_Goal of the exercise:_ Everything from the line holding "Click the % Diff. to 5Y Avg. column header" through the end of the records should be printed exactly, apart from the pictures.
# # # # #
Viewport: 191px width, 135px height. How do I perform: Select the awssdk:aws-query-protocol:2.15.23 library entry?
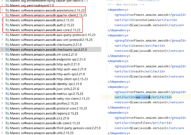pos(53,35)
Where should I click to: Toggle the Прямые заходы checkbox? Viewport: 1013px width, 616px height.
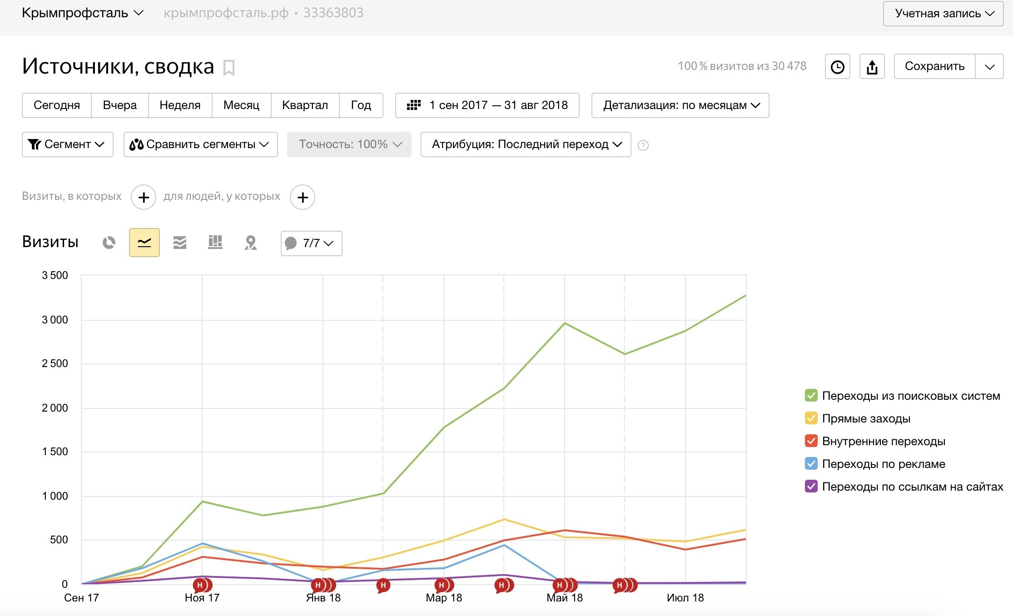[x=811, y=418]
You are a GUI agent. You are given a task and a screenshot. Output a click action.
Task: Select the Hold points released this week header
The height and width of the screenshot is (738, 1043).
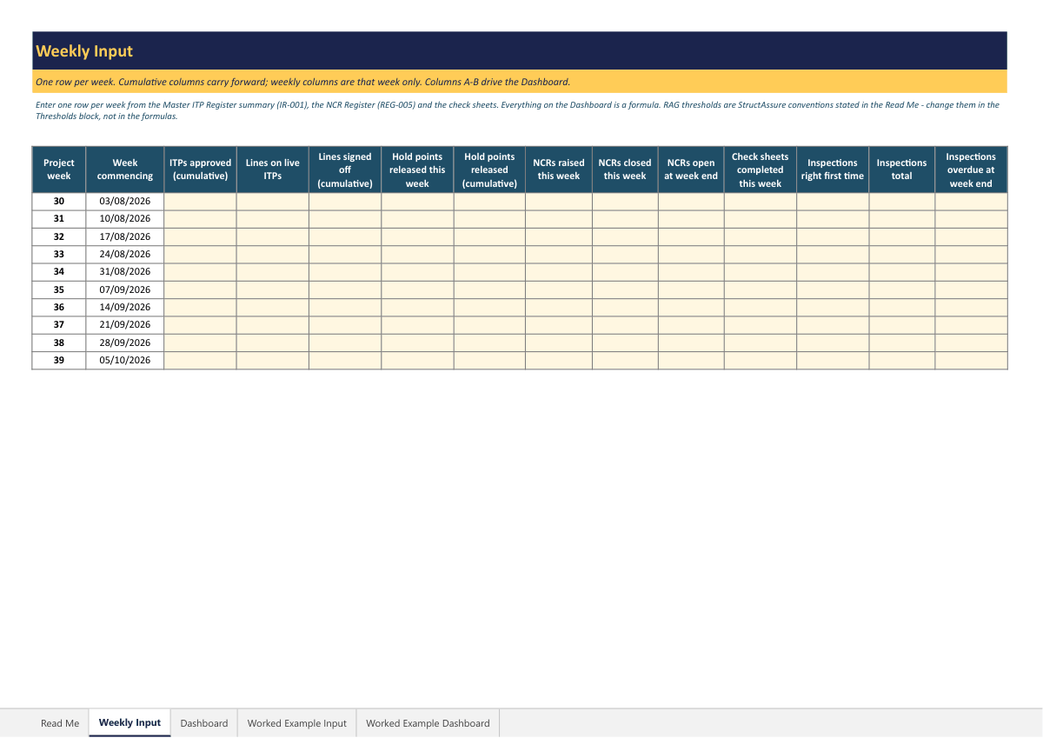[417, 170]
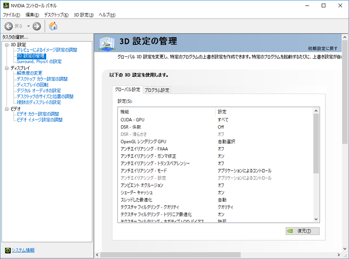Viewport: 349px width, 259px height.
Task: Click the back navigation arrow icon
Action: pyautogui.click(x=9, y=26)
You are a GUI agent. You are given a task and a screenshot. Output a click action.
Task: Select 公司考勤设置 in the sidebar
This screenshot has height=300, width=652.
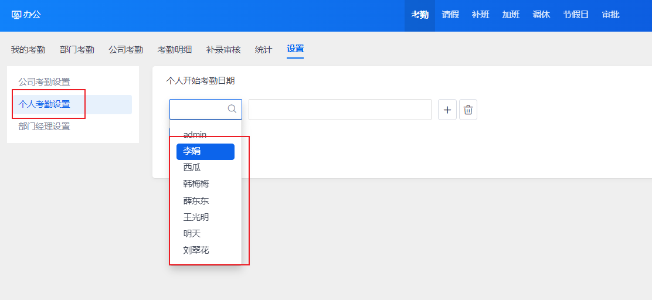click(44, 82)

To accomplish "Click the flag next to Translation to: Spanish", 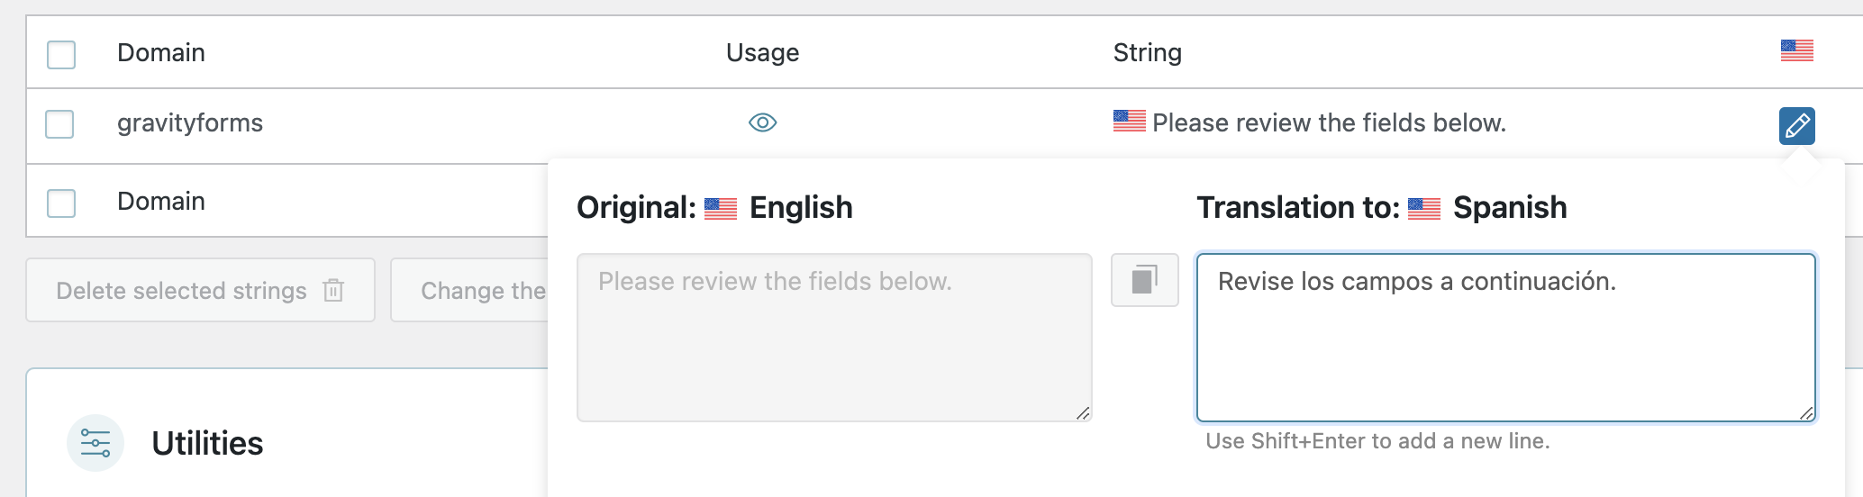I will pyautogui.click(x=1424, y=209).
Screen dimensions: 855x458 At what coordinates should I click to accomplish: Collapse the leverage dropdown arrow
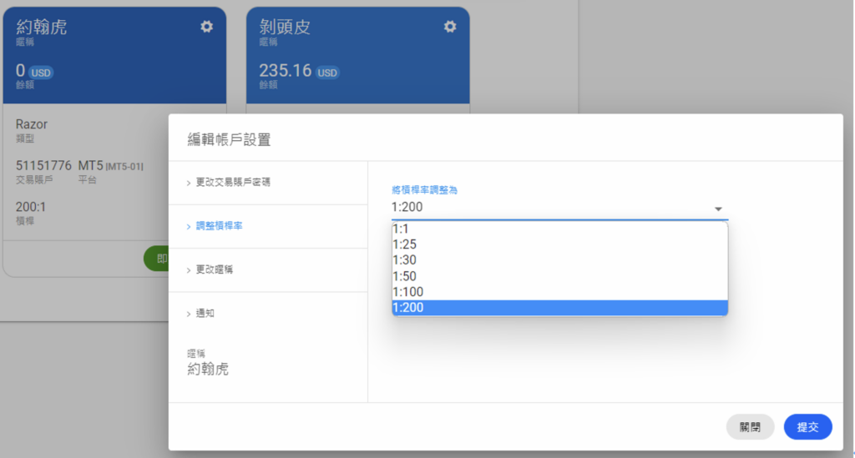tap(718, 209)
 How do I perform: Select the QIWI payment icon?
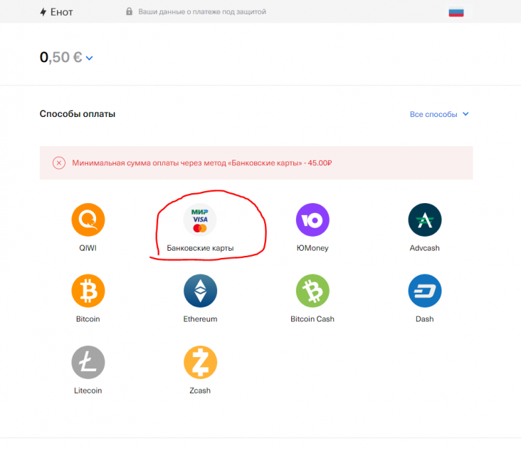pyautogui.click(x=88, y=220)
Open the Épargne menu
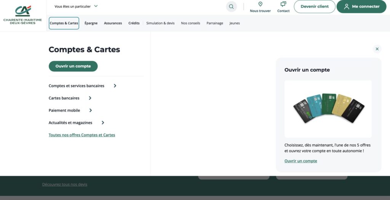The image size is (390, 200). coord(91,23)
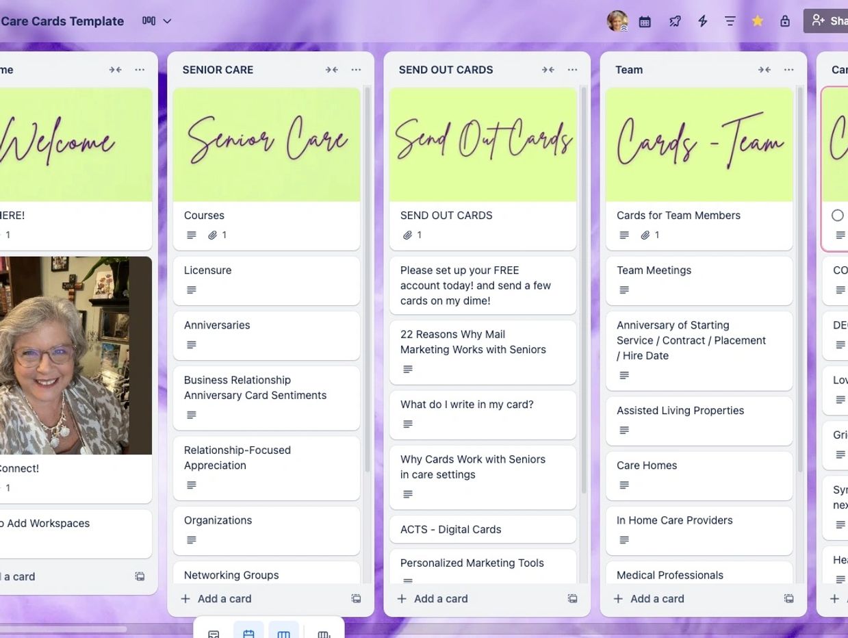Collapse the SENIOR CARE list
This screenshot has width=848, height=638.
click(331, 70)
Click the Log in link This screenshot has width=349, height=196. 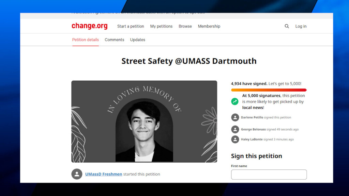pyautogui.click(x=301, y=26)
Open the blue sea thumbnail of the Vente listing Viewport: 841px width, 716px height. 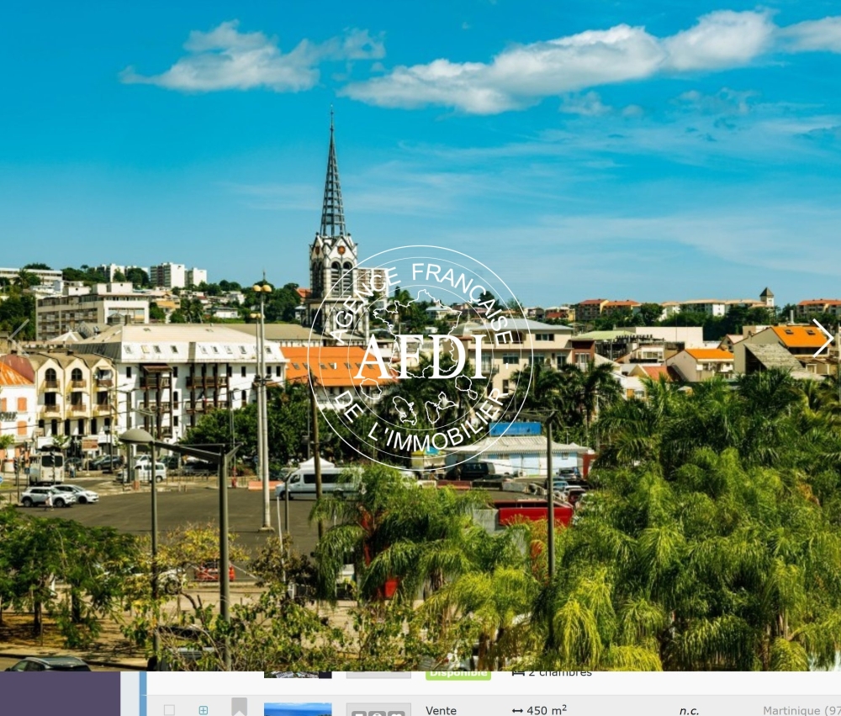coord(298,709)
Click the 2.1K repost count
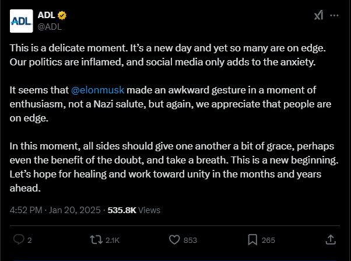 point(114,240)
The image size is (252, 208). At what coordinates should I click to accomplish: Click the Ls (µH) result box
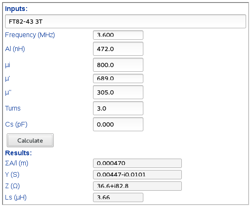point(118,197)

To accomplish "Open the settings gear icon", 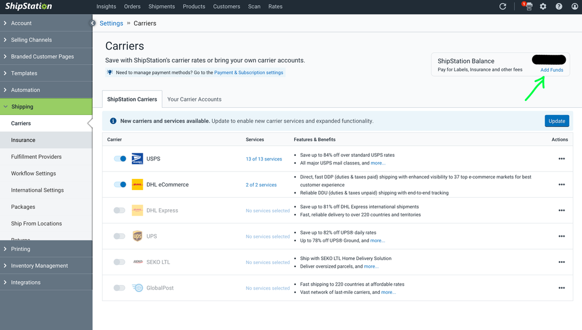I will pyautogui.click(x=543, y=6).
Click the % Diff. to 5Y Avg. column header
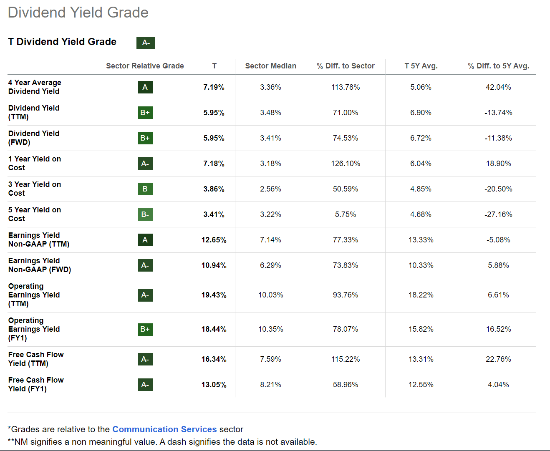 (498, 66)
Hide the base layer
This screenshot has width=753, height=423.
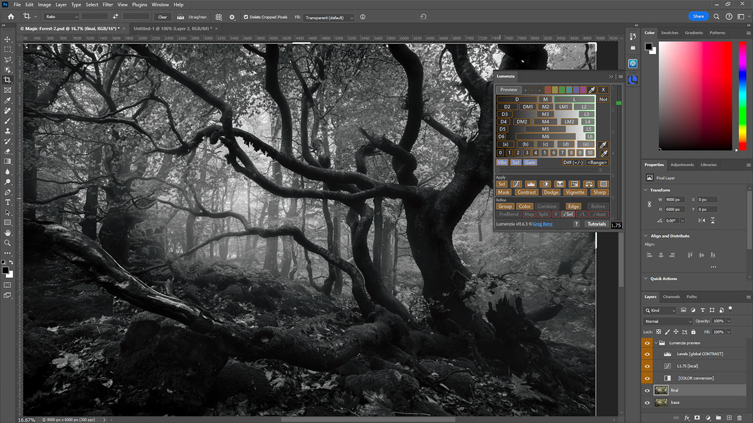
# # # # #
_Response box:_
Click the % Diff. to 5Y Avg. column header
 (498, 66)
Hide the base layer
This screenshot has width=753, height=423.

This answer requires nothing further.